# GIVEN INFORMATION:
○ ○ ○ ○

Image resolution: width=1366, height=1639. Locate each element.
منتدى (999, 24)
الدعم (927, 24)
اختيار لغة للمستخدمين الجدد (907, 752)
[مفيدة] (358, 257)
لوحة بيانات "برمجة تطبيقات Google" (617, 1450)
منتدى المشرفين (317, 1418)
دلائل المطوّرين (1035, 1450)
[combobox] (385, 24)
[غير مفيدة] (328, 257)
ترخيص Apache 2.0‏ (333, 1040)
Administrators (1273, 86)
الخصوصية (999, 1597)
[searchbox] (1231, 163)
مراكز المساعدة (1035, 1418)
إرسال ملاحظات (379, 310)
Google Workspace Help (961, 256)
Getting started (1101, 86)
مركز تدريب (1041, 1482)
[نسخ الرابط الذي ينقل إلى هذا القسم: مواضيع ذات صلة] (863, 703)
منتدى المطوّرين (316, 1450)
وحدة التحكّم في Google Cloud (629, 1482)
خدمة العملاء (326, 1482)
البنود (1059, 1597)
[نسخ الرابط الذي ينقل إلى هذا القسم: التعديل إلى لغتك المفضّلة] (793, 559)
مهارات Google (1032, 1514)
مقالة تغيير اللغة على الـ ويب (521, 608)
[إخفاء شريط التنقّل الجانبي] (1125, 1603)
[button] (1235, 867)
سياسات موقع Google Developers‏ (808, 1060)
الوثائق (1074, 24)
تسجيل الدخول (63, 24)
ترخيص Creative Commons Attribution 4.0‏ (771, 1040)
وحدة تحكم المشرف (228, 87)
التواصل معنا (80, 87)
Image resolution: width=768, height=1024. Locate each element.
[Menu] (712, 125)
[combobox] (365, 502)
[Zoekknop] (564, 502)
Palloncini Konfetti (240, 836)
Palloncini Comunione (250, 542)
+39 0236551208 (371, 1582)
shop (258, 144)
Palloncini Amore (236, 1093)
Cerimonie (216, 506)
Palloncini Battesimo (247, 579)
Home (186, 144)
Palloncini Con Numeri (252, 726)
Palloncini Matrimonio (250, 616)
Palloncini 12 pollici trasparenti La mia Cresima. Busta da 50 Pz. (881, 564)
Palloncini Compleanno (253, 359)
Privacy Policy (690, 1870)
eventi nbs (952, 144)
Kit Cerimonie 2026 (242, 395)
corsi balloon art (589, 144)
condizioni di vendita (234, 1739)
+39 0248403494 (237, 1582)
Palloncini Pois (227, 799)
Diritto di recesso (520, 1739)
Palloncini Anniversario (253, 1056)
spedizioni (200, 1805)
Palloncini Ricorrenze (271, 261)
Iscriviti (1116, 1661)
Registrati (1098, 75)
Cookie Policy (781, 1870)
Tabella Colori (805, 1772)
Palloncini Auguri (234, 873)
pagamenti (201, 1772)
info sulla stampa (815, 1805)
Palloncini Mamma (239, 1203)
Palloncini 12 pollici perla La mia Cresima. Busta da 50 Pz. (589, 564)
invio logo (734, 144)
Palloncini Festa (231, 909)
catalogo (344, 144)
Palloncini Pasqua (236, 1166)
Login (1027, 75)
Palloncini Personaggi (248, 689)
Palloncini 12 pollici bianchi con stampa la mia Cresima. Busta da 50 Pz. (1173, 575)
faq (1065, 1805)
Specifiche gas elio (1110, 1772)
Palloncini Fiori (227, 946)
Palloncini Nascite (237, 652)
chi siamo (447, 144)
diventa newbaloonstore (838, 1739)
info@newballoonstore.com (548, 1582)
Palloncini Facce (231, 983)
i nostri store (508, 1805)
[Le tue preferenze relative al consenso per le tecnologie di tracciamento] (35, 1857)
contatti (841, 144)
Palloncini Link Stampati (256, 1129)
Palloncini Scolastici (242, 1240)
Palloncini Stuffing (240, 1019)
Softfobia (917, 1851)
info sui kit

○ ○ ○ ○

The entries above hold a line with "منتدى المطوّرين (316, 1450)" and a later line with "i nostri store (508, 1805)". Write out exactly those lines and all lines between, nothing more.

منتدى المطوّرين (316, 1450)
وحدة التحكّم في Google Cloud (629, 1482)
خدمة العملاء (326, 1482)
البنود (1059, 1597)
[نسخ الرابط الذي ينقل إلى هذا القسم: التعديل إلى لغتك المفضّلة] (793, 559)
مهارات Google (1032, 1514)
مقالة تغيير اللغة على الـ ويب (521, 608)
[إخفاء شريط التنقّل الجانبي] (1125, 1603)
[button] (1235, 867)
سياسات موقع Google Developers‏ (808, 1060)
الوثائق (1074, 24)
تسجيل الدخول (63, 24)
ترخيص Creative Commons Attribution 4.0‏ (771, 1040)
وحدة تحكم المشرف (228, 87)
التواصل معنا (80, 87)
Image resolution: width=768, height=1024. Locate each element.
[Menu] (712, 125)
[combobox] (365, 502)
[Zoekknop] (564, 502)
Palloncini Konfetti (240, 836)
Palloncini Comunione (250, 542)
+39 0236551208 (371, 1582)
shop (258, 144)
Palloncini Amore (236, 1093)
Cerimonie (216, 506)
Palloncini Battesimo (247, 579)
Home (186, 144)
Palloncini Con Numeri (252, 726)
Palloncini Matrimonio (250, 616)
Palloncini 12 pollici trasparenti La mia Cresima. Busta da 50 Pz. (881, 564)
Palloncini Compleanno (253, 359)
Privacy Policy (690, 1870)
eventi nbs (952, 144)
Kit Cerimonie 2026 (242, 395)
corsi balloon art (589, 144)
condizioni di vendita (234, 1739)
+39 0248403494 (237, 1582)
Palloncini Pois (227, 799)
Diritto di recesso (520, 1739)
Palloncini Anniversario (253, 1056)
spedizioni (200, 1805)
Palloncini Ricorrenze (271, 261)
Iscriviti (1116, 1661)
Registrati (1098, 75)
Cookie Policy (781, 1870)
Tabella Colori (805, 1772)
Palloncini Auguri (234, 873)
pagamenti (201, 1772)
info sulla stampa (815, 1805)
Palloncini Mamma (239, 1203)
Palloncini 12 pollici perla La mia Cresima. Busta da 50 Pz. (589, 564)
invio logo (734, 144)
Palloncini Festa (231, 909)
catalogo (344, 144)
Palloncini Pasqua (236, 1166)
Login (1027, 75)
Palloncini Personaggi (248, 689)
Palloncini 12 pollici bianchi con stampa la mia Cresima. Busta da 50 Pz. (1173, 575)
faq (1065, 1805)
Specifiche gas elio (1110, 1772)
Palloncini Fiori (227, 946)
Palloncini Nascite (237, 652)
chi siamo (447, 144)
diventa newbaloonstore (838, 1739)
info@newballoonstore.com (548, 1582)
Palloncini Facce (231, 983)
i nostri store (508, 1805)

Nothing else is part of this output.